Name _____________________
Period _______
Waves Lab
Supplies:
Length of rope
Slinky
Meter stick
Piece of string
Rope lab
1. Stretch the length of rope between you and a partner. Measure the length of the rope:
____________ meters
2. If you start wiggling this rope back and forth, what type of wave will you produce?
3. Lay the rope along a straight line (use the tiles on the floor). Make a wave by gently
moving the rope off the line in 2 places. It will now look something like this:
Measure the following on your wave:
4. What is the amplitude of one of your waves?
5. What is the wavelength of one of your waves?
6. What would be the frequency of your wave if the entire rope demonstrates one second?
7. Draw your wave and label the following: amplitude, wavelength, crest, trough, resting
position.
Rope lab (cont.)
8. FM radio waves have a wavelength of approximately 1 to 3 meters. Using the rope,
construct a wave that has a wavelength between 1 and 3 meters. Keep the amplitude the
same for each wave (as much as possible).
What wavelength did you construct? ________m
Have your teacher verify your wave and initial here: _______________
9. What type of mechanical wave did you make with this rope?
10. List three other things that travel in this type of wave .
Look at the diagram of harmonics for stringed instruments:
11. Using your rope, shake it at different speeds to make a 1st
harmonic wave, a 2nd harmonic wave, a 3rd harmonic wave, and a
4th harmonic wave. Which waves were easy to make?
Were any difficult (or not possible) for you to make?
Slinky lab
12. Stretch a slinky out between two people sitting on the floor. Do not stretch the slinky
too far that you ruin it! Measure the distance between the two partners. ________m
13. Tie a small piece of string to one of the slinky coils (tie it fairly close to one of the
ends). Have one partner reach forward and grab the slinky and pull it back to make a
compressed area.
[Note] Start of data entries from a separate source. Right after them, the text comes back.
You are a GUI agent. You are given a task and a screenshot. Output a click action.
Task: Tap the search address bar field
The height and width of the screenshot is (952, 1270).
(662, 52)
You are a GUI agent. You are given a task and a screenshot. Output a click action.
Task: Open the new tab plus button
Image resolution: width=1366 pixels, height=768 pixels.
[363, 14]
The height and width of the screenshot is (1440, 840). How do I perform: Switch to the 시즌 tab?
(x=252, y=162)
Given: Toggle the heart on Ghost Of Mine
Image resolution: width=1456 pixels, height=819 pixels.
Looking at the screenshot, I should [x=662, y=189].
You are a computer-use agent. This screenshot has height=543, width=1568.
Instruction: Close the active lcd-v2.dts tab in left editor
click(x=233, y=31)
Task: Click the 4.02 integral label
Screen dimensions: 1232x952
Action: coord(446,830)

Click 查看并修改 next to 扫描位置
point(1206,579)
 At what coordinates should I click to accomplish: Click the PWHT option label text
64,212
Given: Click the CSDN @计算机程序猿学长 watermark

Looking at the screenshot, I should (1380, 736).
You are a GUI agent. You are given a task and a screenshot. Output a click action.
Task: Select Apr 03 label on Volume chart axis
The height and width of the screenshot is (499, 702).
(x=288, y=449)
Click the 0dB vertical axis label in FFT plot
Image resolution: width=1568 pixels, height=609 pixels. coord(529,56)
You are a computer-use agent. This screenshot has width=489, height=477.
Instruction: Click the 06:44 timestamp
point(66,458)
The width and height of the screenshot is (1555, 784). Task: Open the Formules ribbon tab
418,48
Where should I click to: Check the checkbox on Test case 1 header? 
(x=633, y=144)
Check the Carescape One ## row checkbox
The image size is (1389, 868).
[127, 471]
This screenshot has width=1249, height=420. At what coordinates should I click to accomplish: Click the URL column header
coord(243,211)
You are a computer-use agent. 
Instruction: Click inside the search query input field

Measure how far the piece of string moved from the rest position.
____________ m (cm/100) You just measured the amplitude of the wave!
14. Let go of the compressed area. Describe what happened when you let go.
15. What type of mechanical wave did you produce?
16. Draw an example of this type of wave and label the following: compression, rarefaction,
wavelength.
17. Now, have both partners reach forward and pull back an equal amount of slinky (your
third partner can measure to make sure you each have about the same amount. Both release
your area of the slinky at the same time. Describe what happened:
18. Read pages 510 and 511 about interference. What type of interference did you just
create?
19. Of the two types of waves you have made during this lab, which one would be the wave
type that sound waves are?
20. If you have a mechanical wave with a wavelength of .25m and frequency of 3.0 Hz
(remember a Hz is how many times per second). What is the speed of that wave?